→ **Zu bearbeiten**:
[a] Fasse den Text über Cahen und die Chamber bitte in zwei Sätzen zusammen.
[b] Knüpfe an das Ende des Textes über Cahen und die Chamber an und schreibe ihn weiter.

→ **Textauszug**:
__________________________________________________
Die Ministerin und DP-Präsidentin bedauert im Interview mit „Radio 100,7“ auch wenig, außer dass niemand über den Inhalt ihrer Kritik diskutiert habe. Warum übt eine Ministerin Druck auf eine Organisation aus, um ihre eigenen finanziellen Interessen zu fördern? Das ist in der Tat spannender als die Fußzeile beziehungsweise die Absender-Adresse einer E-Mail.

Sonst geht es dem Land gut, sagt Cahen. Alles super. Kein Grund zur Panik, und noch weniger zur Selbstkritik. Der Premier führt das Land souverän – meint zumindest seine beste Freundin Corinne. „Xavier Bettel hält das Ruder fest in der Hand“, sagte sie vergangene Woche. Ob zu dem Ruder auch ein Schiff gehört und ob es noch nicht abgesoffen ist – das bleibt hingegen offen.

Frisch Gepresstes aus der Chamber

Denkt man, dass man unbeobachtet ist, macht man ja manchmal die seltsamsten Dinge. Sieht ja eh keiner. Das dachten sich wohl auch die Mitarbeiter des Service Informatique des Parlaments.

Während Push-Meldungen ja sowieso dazu dienen, die Aufmerksamkeit der Leute auf sich zu ziehen, hat das bei den Meldungen der Chamber diese Woche ganz besonders gut funktioniert. Die Mitarbeiter haben gleich mehrere „Pushs“ ganz locker flockig aus der Hüfte geschossen – eigentlich nur zum Test und nicht ahnend dass nicht nur sie selbst, sondern jeder User der Chamber-App sie sehen kann.
__________________________________________________
→ **Bereitgestellte Daten**:
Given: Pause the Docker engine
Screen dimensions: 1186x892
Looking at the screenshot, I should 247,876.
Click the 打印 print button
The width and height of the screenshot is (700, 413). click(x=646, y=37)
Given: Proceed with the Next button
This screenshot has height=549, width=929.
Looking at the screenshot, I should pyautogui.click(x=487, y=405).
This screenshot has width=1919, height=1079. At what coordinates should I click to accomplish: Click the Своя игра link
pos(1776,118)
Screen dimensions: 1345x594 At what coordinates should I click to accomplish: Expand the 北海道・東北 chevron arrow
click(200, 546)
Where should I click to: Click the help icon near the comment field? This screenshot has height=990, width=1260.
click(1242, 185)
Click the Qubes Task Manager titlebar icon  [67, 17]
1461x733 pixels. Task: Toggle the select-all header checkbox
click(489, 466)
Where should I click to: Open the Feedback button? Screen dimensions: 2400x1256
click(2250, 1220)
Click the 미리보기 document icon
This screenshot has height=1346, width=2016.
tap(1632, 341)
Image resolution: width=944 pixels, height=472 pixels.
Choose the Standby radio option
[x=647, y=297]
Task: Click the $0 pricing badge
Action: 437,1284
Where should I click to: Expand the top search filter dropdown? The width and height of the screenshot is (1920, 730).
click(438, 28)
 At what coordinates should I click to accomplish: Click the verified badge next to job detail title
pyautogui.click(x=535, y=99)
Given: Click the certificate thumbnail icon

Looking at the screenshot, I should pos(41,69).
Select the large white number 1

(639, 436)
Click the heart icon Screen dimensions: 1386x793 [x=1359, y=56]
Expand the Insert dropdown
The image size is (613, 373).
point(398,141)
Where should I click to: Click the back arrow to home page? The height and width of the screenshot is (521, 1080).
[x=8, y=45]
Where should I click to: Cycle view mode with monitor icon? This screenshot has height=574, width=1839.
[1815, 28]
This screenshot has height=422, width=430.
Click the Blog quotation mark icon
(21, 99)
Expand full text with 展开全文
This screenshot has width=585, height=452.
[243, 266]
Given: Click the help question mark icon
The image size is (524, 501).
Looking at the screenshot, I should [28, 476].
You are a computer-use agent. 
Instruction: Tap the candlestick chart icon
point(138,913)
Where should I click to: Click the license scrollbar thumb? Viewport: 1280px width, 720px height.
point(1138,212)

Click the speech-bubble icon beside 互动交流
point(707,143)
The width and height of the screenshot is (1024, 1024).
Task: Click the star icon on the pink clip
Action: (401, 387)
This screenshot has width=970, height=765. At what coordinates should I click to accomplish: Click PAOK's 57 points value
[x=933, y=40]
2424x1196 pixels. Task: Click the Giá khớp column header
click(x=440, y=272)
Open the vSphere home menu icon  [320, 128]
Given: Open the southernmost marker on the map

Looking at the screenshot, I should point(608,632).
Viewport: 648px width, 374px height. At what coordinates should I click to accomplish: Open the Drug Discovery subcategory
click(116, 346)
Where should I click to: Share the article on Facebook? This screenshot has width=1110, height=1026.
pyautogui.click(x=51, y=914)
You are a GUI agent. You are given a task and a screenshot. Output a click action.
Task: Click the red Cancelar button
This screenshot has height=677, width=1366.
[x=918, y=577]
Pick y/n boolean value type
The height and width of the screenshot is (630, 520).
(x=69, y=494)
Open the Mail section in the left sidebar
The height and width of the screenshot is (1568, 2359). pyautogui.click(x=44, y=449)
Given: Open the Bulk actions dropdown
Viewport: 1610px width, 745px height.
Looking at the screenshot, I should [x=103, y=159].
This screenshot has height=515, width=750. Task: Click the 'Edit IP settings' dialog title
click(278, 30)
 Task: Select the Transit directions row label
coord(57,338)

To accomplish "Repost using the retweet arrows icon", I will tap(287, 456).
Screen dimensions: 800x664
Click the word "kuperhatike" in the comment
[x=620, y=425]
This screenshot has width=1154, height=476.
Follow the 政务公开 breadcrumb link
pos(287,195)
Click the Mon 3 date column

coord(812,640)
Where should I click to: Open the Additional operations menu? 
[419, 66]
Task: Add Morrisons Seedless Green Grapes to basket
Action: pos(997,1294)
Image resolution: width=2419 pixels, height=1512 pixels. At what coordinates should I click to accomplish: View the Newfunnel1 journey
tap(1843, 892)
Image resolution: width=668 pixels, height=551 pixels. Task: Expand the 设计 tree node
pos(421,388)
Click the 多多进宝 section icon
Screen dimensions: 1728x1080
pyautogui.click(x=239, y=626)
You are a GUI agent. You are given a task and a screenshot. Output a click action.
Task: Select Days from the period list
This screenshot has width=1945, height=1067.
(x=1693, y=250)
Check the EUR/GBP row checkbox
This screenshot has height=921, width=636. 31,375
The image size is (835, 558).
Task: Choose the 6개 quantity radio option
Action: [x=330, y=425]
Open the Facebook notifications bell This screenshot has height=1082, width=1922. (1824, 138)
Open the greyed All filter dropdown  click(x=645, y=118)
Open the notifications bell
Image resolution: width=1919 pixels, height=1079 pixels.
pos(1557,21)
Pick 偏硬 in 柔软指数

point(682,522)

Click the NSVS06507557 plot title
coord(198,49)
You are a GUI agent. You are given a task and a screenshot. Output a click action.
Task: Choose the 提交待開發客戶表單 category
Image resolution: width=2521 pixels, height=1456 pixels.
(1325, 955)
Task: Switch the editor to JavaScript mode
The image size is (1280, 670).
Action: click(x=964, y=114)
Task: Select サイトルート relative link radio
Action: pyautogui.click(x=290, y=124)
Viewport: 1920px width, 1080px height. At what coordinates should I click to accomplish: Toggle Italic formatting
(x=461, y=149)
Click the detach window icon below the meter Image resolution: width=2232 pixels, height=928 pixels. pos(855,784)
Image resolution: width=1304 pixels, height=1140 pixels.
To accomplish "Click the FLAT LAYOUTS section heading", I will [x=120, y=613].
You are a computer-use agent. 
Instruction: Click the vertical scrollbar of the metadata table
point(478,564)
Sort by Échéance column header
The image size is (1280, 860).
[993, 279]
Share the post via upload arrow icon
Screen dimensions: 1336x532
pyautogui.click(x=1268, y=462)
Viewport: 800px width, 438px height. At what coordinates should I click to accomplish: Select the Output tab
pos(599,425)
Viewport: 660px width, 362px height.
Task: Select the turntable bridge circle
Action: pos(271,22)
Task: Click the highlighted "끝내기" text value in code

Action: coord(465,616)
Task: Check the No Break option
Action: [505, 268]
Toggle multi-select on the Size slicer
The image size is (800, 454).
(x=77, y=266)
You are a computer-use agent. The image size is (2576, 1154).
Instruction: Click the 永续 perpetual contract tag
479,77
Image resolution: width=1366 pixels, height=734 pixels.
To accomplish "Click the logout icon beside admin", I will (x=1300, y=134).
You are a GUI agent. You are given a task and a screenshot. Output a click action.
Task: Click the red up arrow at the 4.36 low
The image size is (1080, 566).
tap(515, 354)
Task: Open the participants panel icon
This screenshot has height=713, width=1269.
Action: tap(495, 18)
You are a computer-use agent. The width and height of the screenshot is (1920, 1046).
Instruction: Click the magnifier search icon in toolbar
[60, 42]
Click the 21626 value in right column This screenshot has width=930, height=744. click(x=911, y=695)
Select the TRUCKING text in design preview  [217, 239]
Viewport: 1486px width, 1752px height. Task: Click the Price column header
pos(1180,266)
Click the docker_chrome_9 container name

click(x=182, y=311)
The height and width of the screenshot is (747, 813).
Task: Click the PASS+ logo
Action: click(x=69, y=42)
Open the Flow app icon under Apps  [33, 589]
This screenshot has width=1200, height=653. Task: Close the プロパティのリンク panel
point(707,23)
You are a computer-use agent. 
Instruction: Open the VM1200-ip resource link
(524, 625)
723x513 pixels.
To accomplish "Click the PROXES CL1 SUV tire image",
__________________________________________________
→ **Endgültige Antworten**:
[a] Die Ministerin und DP-Präsidentin bedauert im Interview mit „Radio 100,7“ wenig, außer dass niemand über den Inhalt ihrer Kritik diskutiert habe, und Cahen sagt, dem Land gehe es gut und Xavier Bettel halte das Ruder fest in der Hand. Mitarbeiter des Service Informatique des Parlaments haben diese Woche mehrere Push-Meldungen eigentlich nur zum Test verschickt, ohne zu ahnen, dass jeder User der Chamber-App sie sehen kann.

[b]
„Coucou les gens!“ oder „Au secours!!! Alerte à la news“ ploppte plötzlich auf manchen Smartphone-Bildschirmen auf. In einem offiziellen Presseschreiben wurde dann klar gestellt: Die App wurde nicht gehacked. Die Nachrichten sollten zu Tests genutzt werden und gelangten dabei dummerweise unabsichtlich an die Öffentlichkeit.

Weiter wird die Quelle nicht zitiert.